Providing forensic evaluation reports to parents directly will have a chilling effect on the use of forensic evaluations, which are an important tool in custody matters, because courts will be reluctant to order forensic reports knowing how they may be misused. The bill will burden overburdened courts with the need to issue protective orders and delay cases, which will harm children and families.

It is not a violation of due process to have pro se litigants and parties read the report in court or an attorney’s office. This is still access to the report. There has always been a history of extreme caution in protecting the report. Since a pro-se litigant has a right to defend or put forth the report, then he/she has a right to view it-but that should be done properly with safeguards recognizing that both parties and pro se litigants can sometimes lose sight of their children’s interests in favor of their own and use the report in wholly unintended and inappropriate ways, including posting on the Internet.

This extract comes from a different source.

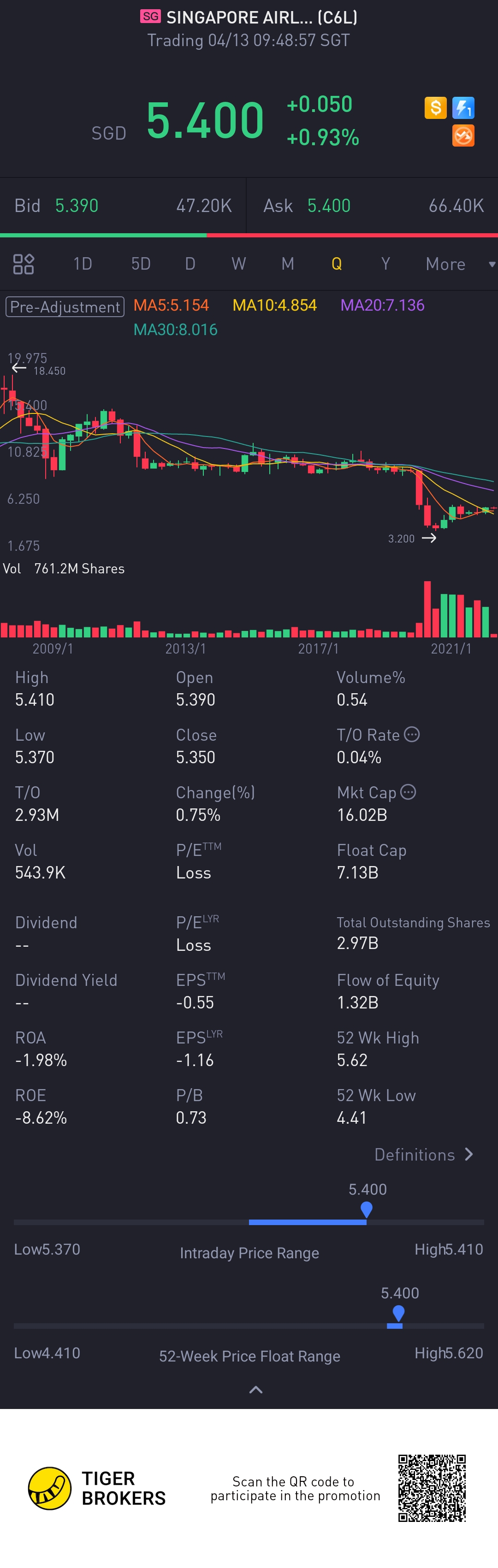Select the Y yearly chart period
The width and height of the screenshot is (498, 1568).
pyautogui.click(x=385, y=264)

We firmly believe that the Bill should require counsel and retained experts who receive forensic reports and files should execute confidentiality agreements acceptable to the Court.

We do, however, support that portion of the Bill that allows for the release of a forensic examiner’s entire file to counsel only and to pro se litigants to review file in Court prior to Litigation. We do not believe that a CPLR 3120 demand is even necessary; the Forensic’s notes and raw data should be as available to counsel as the report itself. Recent decisions from Nassau and Westchester counties have directed the release of the entire file to counsel with strong pronouncements in favor of such release: “Custody determinations should not be made based upon a black box. All of the underlying information, which is unquestionably relevant and material, must be provided to counsel, who must be fully equipped to cross-examine the forensic evaluator and establish for the Court, as trier of fact, the credibility and reliability of the opinions and conclusions expressed by the neutral forensic evaluator.” K.C. v. J.C., 50 Misc.3d 892, 25 N.Y.S.3d 798 (Supreme Court, Westchester Co. 2015). We are in favor of a codification of the holding in K.C. v. J.C., and J.F.D. v. J.D., 45 Misc.3d 1212(A) (Supreme Court, Nassau Co. 2014).